### Your instructions
Change "bell-icon" to "notification-bell" in the listing, starting with the line that contains "At what (x,y)" and going on through the line that contains "Looking at the", and leave all else unchanged. Give back only those lines, without the pictures.

*** Dataset records ***

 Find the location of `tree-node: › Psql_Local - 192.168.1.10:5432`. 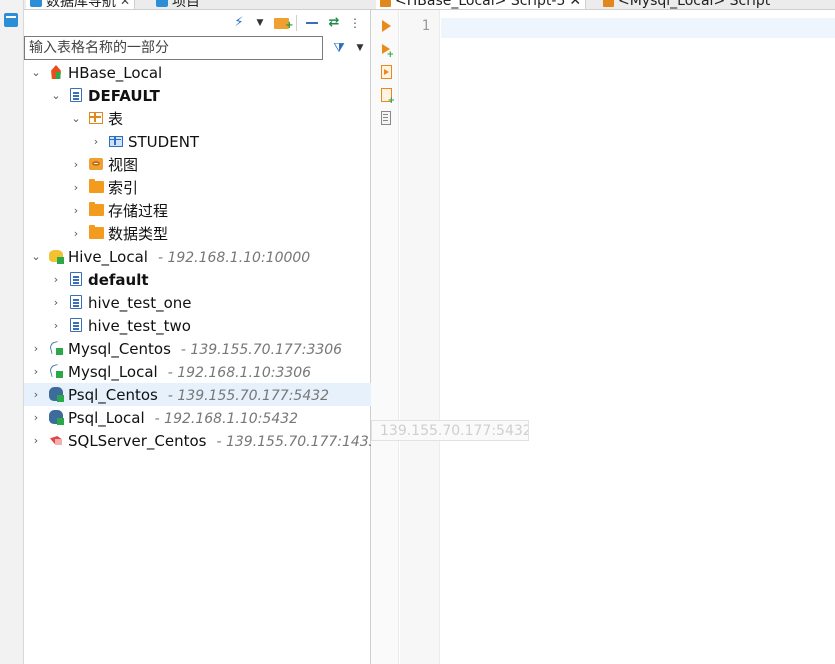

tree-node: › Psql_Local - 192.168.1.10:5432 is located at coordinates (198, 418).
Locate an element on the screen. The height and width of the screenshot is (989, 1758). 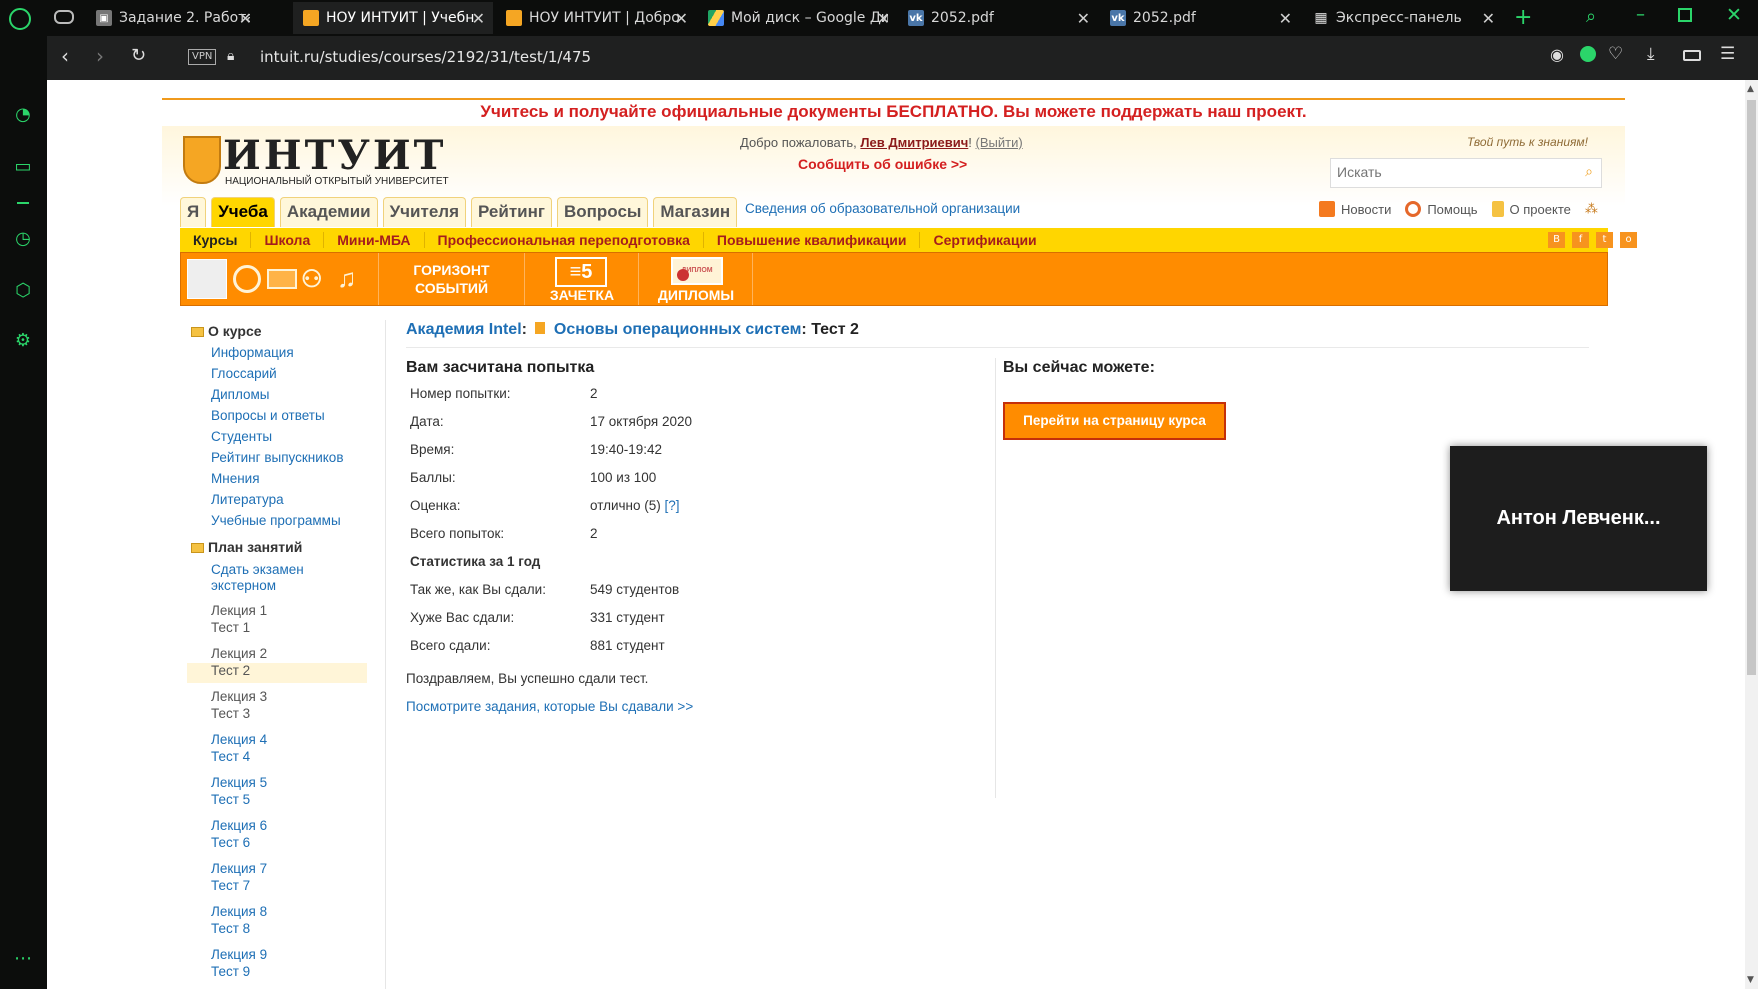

*** End of Dataset records ***
*** Dataset records ***

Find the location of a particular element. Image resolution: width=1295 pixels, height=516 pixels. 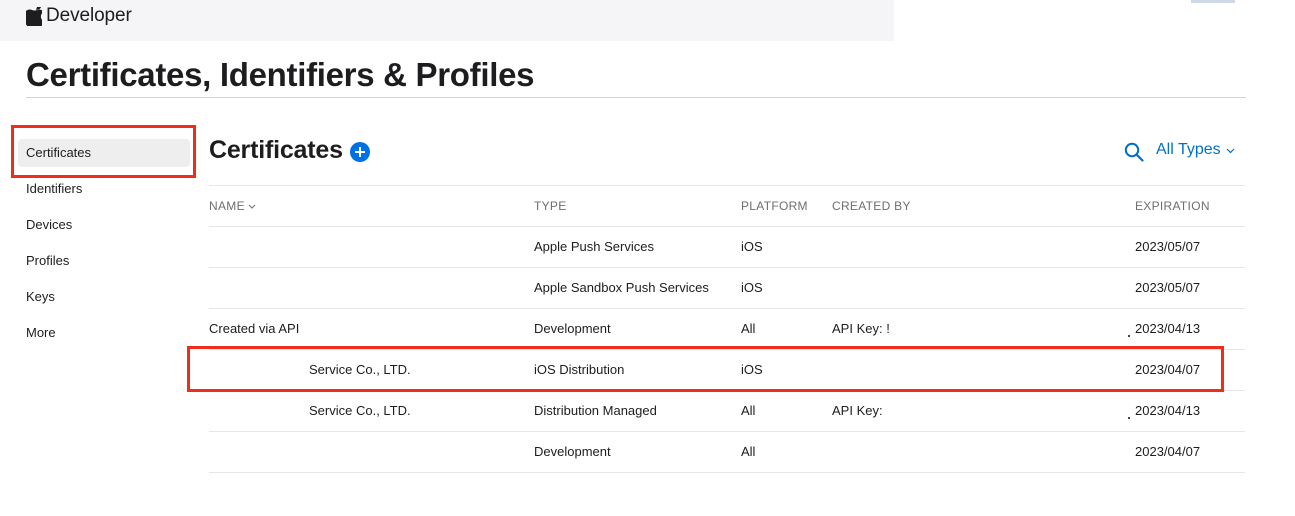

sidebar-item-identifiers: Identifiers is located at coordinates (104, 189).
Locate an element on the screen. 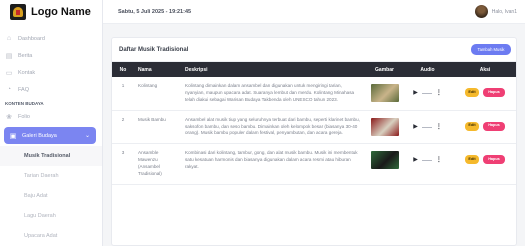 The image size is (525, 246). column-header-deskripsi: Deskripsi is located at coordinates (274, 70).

*** End of Dataset records ***
*** Dataset records ***

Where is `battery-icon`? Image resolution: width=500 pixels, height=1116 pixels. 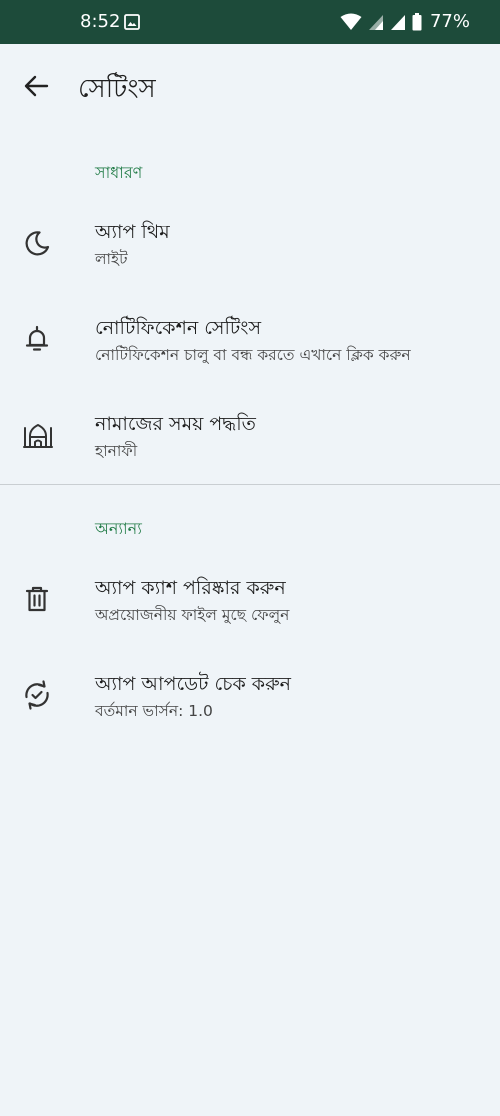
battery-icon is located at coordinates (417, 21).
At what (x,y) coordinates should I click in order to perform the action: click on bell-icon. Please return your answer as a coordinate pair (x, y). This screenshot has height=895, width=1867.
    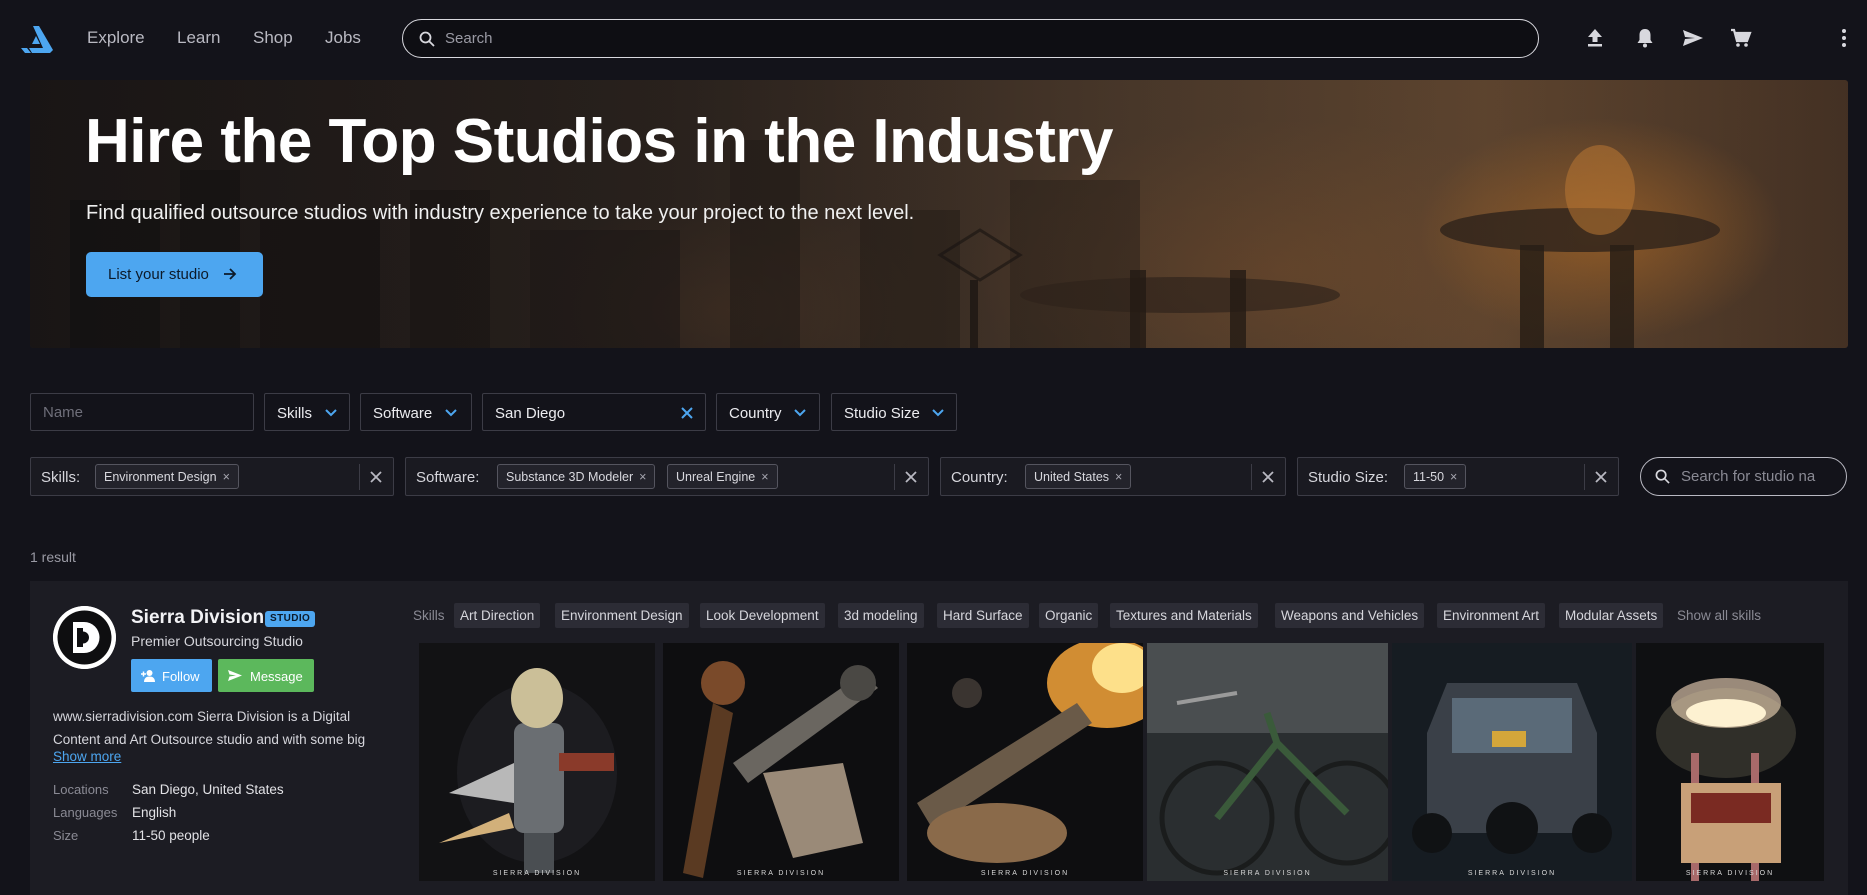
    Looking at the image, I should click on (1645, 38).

*** End of Dataset records ***

### Answer to the exercise
At what (x,y) coordinates should I click in order to perform the action: click on notification-bell. Please return your answer as a coordinate pair (x, y). This screenshot has height=895, width=1867.
    Looking at the image, I should click on (1645, 38).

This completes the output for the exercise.